Prevention: There is no prevention known.
Symptoms:
- changes in color of urine
- bloody
- urine dark, brown, or rust colored
- repeated episodes of dark or bloody urine
Signs and Tests: There are no specific changes on physical examination. Occasionally, blood pressure may be elevated or swelling (edema) of the body may be present.
Treatment: The goal of treatment is to relieve symptoms and prevent or delay of chronic renal failure.
Antihypertensive medications and diuretics may be given to control high blood pressure and edema. Control of blood pressure is the most important measure to delay renal damage. Sodium (salt) and fluids may be restricted to control swelling. Low to moderate protein diet may be recommended in some cases.

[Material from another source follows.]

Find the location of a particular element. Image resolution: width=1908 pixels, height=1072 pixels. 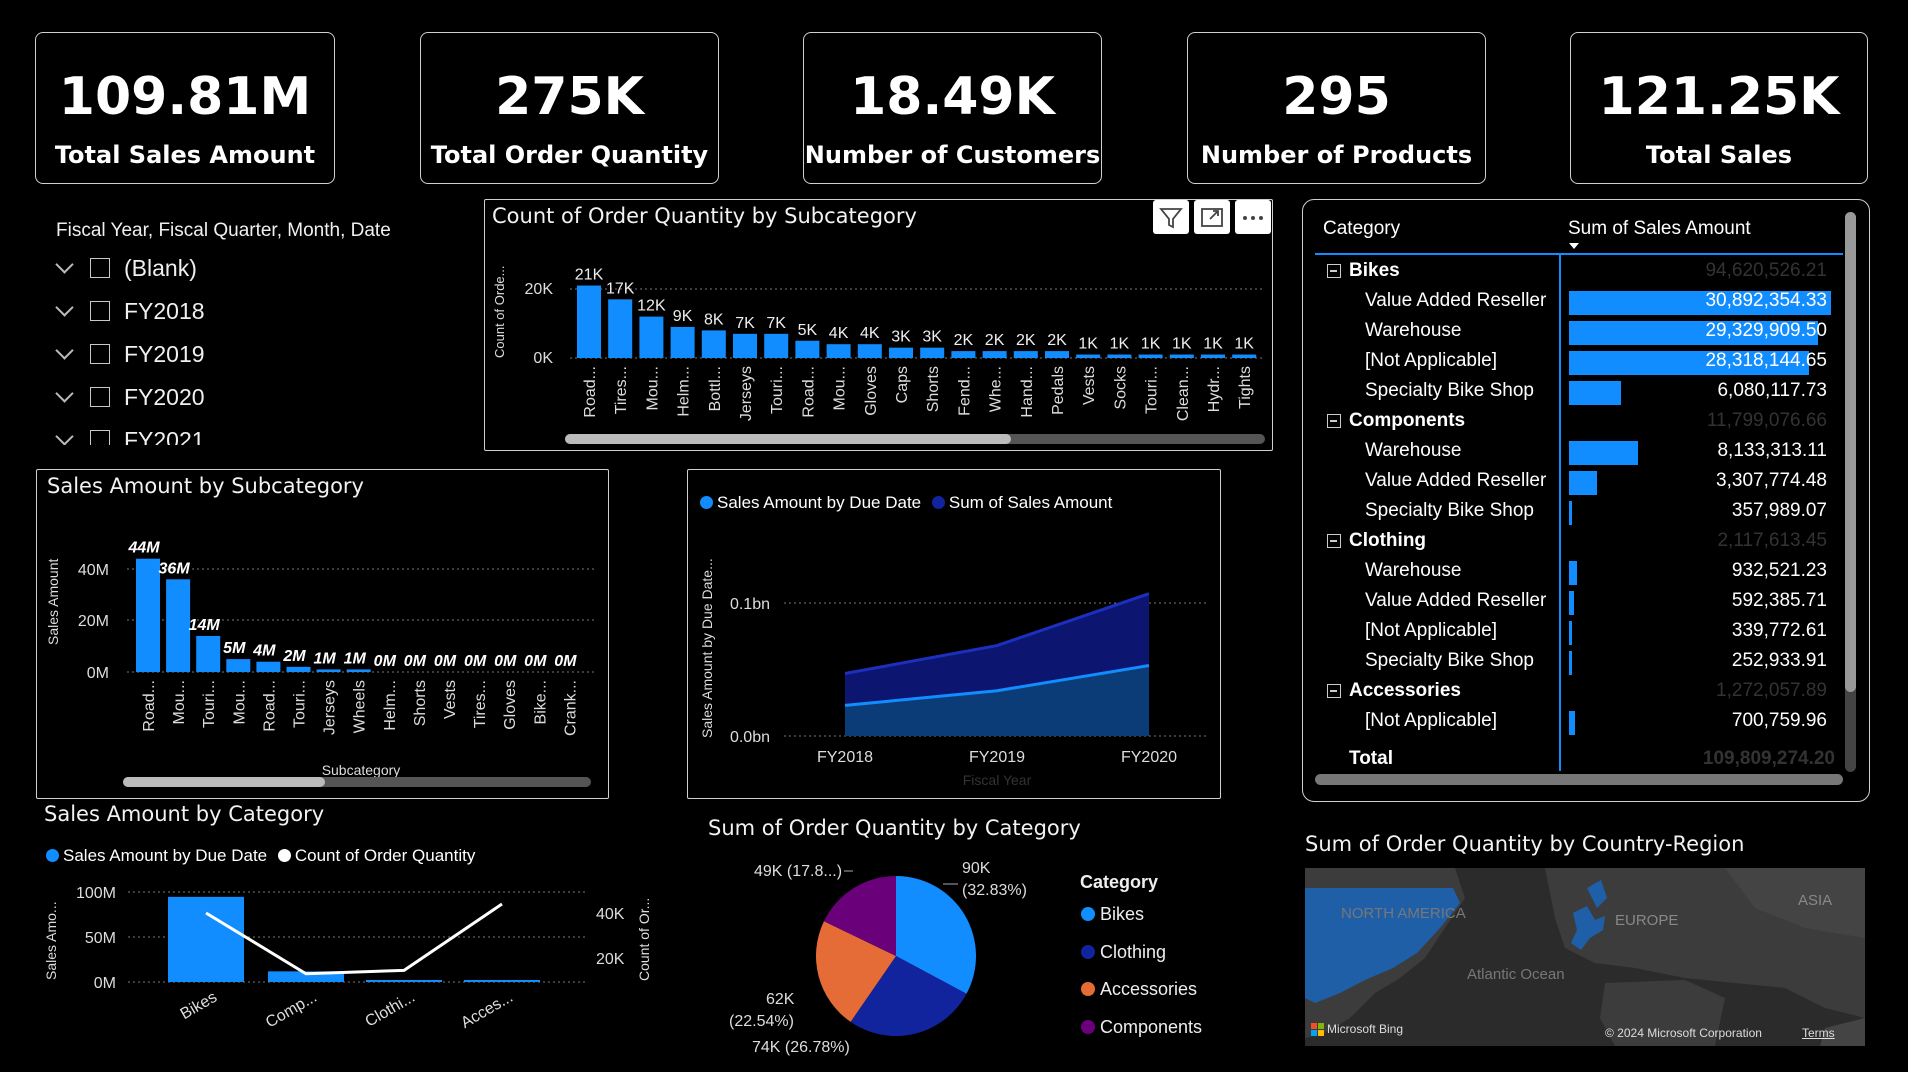

y-tick-0k: 0K is located at coordinates (543, 358).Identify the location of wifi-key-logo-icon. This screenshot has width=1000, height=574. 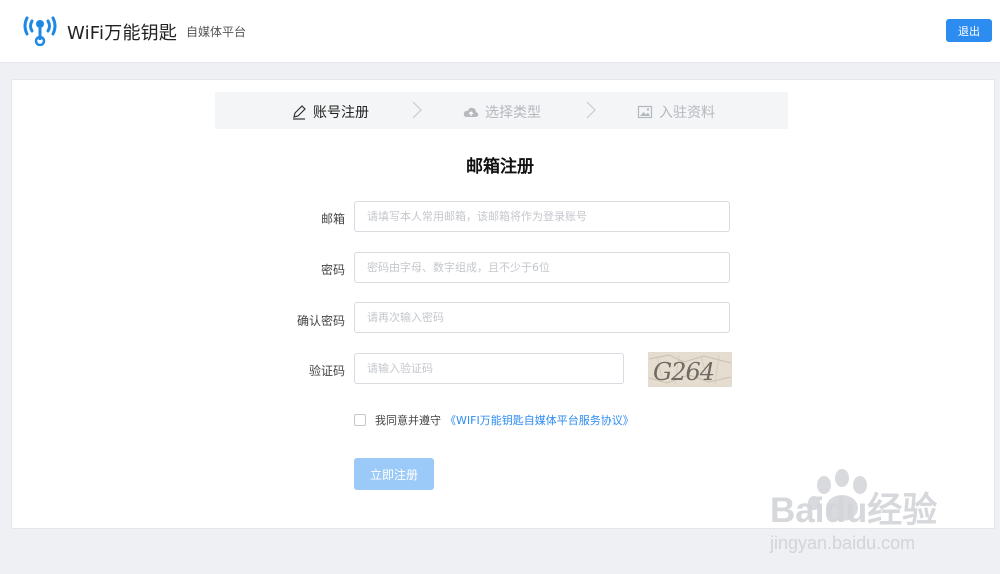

Support Groups: The stress of illness can often be helped by joining a support group where members share common experiences and problems. For this condition, see kidney disease - support group.
Prognosis: IgA nephropathy progresses slowly. In many cases, it does not progress at all. High blood pressure, large quantities of protein in the urine, and increased BUN or creatinine levels (blood tests that reflect kidney functioning) indicate a higher risk for progression of the disorder. About 25% of people with IgA nephropathy develop end-stage renal failure within about 25 years.
Complications:
Call your health care provider if bloody urine develops or if urine output decreases.